# What the task asks:
The entries are to be duplicated exactly, with nothing left out.

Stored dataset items
= = = =
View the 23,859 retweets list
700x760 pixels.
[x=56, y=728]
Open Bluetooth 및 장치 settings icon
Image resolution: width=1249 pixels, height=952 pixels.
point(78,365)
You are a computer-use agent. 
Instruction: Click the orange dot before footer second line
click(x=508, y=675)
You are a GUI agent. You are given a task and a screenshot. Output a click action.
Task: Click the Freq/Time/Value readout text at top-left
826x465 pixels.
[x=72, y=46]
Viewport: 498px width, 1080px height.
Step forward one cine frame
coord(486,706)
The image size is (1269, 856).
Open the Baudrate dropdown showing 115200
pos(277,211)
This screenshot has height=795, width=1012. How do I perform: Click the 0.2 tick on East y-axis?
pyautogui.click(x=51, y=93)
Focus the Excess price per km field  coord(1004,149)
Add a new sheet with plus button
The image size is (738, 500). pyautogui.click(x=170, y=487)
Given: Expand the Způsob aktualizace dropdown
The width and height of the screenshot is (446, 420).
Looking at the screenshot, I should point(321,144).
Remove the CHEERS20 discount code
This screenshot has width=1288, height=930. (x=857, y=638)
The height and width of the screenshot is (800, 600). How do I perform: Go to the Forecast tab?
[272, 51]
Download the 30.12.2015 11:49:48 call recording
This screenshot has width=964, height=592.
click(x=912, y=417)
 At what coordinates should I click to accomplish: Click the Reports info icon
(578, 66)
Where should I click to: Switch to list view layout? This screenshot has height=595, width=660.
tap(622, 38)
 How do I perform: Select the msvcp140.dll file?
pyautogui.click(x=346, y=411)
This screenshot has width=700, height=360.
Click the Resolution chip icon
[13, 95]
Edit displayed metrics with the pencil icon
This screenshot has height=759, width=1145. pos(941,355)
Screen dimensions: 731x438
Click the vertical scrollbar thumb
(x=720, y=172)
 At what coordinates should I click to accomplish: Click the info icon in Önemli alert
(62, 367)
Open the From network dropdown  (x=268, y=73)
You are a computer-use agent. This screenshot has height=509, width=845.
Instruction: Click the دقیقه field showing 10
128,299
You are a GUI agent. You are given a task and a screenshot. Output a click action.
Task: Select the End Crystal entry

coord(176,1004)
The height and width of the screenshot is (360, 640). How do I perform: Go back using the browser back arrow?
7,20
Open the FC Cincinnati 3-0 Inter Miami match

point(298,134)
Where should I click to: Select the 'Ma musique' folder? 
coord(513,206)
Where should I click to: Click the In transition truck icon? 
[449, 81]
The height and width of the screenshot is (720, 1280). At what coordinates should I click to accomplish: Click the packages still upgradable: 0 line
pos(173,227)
= = = =
# Answer section:
View the 23,859 retweets list
700x760 pixels.
[x=56, y=728]
Open Bluetooth 및 장치 settings icon
Image resolution: width=1249 pixels, height=952 pixels.
point(78,365)
You are a computer-use agent. 
Instruction: Click the orange dot before footer second line
click(x=508, y=675)
You are a GUI agent. You are given a task and a screenshot. Output a click action.
Task: Click the Freq/Time/Value readout text at top-left
826x465 pixels.
[x=72, y=46]
Viewport: 498px width, 1080px height.
Step forward one cine frame
coord(486,706)
The image size is (1269, 856).
Open the Baudrate dropdown showing 115200
pos(277,211)
This screenshot has height=795, width=1012. How do I perform: Click the 0.2 tick on East y-axis?
pyautogui.click(x=51, y=93)
Focus the Excess price per km field  coord(1004,149)
Add a new sheet with plus button
The image size is (738, 500). pyautogui.click(x=170, y=487)
Given: Expand the Způsob aktualizace dropdown
The width and height of the screenshot is (446, 420).
Looking at the screenshot, I should point(321,144).
Remove the CHEERS20 discount code
This screenshot has width=1288, height=930. (x=857, y=638)
The height and width of the screenshot is (800, 600). How do I perform: Go to the Forecast tab?
[272, 51]
Download the 30.12.2015 11:49:48 call recording
This screenshot has width=964, height=592.
click(x=912, y=417)
 At what coordinates should I click to accomplish: Click the Reports info icon
(578, 66)
Where should I click to: Switch to list view layout? This screenshot has height=595, width=660.
tap(622, 38)
 How do I perform: Select the msvcp140.dll file?
pyautogui.click(x=346, y=411)
This screenshot has width=700, height=360.
Click the Resolution chip icon
[13, 95]
Edit displayed metrics with the pencil icon
This screenshot has height=759, width=1145. pos(941,355)
Screen dimensions: 731x438
Click the vertical scrollbar thumb
(x=720, y=172)
 At what coordinates should I click to accomplish: Click the info icon in Önemli alert
(62, 367)
Open the From network dropdown  (x=268, y=73)
You are a computer-use agent. This screenshot has height=509, width=845.
Instruction: Click the دقیقه field showing 10
128,299
You are a GUI agent. You are given a task and a screenshot. Output a click action.
Task: Select the End Crystal entry

coord(176,1004)
The height and width of the screenshot is (360, 640). How do I perform: Go back using the browser back arrow?
7,20
Open the FC Cincinnati 3-0 Inter Miami match

point(298,134)
Where should I click to: Select the 'Ma musique' folder? 
coord(513,206)
Where should I click to: Click the In transition truck icon? 
[449, 81]
The height and width of the screenshot is (720, 1280). At what coordinates should I click to accomplish: Click the packages still upgradable: 0 line
pos(173,227)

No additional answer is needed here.